[Opening EXERCISE MATERIALS section]
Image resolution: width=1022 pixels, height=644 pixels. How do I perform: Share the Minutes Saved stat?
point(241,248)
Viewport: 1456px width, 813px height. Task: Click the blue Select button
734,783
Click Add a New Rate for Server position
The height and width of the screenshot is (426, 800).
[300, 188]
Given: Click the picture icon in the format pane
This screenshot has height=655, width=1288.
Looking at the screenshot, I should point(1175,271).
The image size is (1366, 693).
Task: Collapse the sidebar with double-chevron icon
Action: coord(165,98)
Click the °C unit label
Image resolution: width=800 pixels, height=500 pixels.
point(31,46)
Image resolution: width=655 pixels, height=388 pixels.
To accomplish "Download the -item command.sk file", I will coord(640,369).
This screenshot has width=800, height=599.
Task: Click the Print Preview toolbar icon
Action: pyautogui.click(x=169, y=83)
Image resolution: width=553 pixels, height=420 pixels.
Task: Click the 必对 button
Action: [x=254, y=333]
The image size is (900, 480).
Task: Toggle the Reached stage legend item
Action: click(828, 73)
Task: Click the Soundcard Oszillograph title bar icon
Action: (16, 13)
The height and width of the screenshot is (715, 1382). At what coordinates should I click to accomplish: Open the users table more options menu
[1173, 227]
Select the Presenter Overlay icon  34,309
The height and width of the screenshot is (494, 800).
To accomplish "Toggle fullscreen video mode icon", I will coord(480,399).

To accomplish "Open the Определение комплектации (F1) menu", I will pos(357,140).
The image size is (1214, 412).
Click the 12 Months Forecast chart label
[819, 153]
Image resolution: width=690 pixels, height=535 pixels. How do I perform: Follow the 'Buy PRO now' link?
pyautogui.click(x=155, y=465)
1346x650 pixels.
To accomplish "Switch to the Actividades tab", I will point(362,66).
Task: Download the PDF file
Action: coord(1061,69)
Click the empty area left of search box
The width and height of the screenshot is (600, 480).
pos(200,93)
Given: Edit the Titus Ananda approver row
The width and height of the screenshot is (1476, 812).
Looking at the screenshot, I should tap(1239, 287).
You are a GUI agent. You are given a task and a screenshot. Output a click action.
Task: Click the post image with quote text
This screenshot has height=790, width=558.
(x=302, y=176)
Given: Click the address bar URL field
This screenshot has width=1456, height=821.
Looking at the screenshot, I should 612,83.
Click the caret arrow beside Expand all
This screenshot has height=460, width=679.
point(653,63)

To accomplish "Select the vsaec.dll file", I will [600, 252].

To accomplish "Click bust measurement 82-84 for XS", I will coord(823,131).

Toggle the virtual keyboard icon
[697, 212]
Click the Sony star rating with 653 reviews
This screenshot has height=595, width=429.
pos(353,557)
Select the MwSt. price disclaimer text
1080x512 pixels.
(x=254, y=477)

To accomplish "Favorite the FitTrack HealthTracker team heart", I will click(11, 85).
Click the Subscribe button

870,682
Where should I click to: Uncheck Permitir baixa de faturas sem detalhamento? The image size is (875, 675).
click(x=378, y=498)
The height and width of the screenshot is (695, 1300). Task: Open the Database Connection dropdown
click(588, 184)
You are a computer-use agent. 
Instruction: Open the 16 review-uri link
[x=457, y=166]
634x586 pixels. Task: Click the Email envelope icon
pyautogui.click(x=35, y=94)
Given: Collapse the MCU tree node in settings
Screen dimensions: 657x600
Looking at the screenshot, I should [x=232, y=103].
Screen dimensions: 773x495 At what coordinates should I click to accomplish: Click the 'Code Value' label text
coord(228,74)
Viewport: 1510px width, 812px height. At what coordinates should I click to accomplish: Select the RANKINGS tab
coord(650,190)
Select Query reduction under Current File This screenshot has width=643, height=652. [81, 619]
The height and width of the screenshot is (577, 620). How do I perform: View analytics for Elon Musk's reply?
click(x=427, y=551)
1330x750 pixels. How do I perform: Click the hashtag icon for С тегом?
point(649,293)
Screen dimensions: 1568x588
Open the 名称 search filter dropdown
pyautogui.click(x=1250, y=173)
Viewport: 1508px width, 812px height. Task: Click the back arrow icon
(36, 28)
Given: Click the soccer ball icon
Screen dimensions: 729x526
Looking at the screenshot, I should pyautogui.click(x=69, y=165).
[Closing EXERCISE MATERIALS section]
> PROMPT: Repeat exactly, and only, the lines from the one containing "You are a computer-use agent." through the last line above.

> RESULT:
You are a computer-use agent. 
Instruction: Open the 16 review-uri link
[x=457, y=166]
634x586 pixels. Task: Click the Email envelope icon
pyautogui.click(x=35, y=94)
Given: Collapse the MCU tree node in settings
Screen dimensions: 657x600
Looking at the screenshot, I should [x=232, y=103].
Screen dimensions: 773x495 At what coordinates should I click to accomplish: Click the 'Code Value' label text
coord(228,74)
Viewport: 1510px width, 812px height. At what coordinates should I click to accomplish: Select the RANKINGS tab
coord(650,190)
Select Query reduction under Current File This screenshot has width=643, height=652. [81, 619]
The height and width of the screenshot is (577, 620). How do I perform: View analytics for Elon Musk's reply?
click(x=427, y=551)
1330x750 pixels. How do I perform: Click the hashtag icon for С тегом?
point(649,293)
Screen dimensions: 1568x588
Open the 名称 search filter dropdown
pyautogui.click(x=1250, y=173)
Viewport: 1508px width, 812px height. Task: Click the back arrow icon
(36, 28)
Given: Click the soccer ball icon
Screen dimensions: 729x526
Looking at the screenshot, I should pyautogui.click(x=69, y=165).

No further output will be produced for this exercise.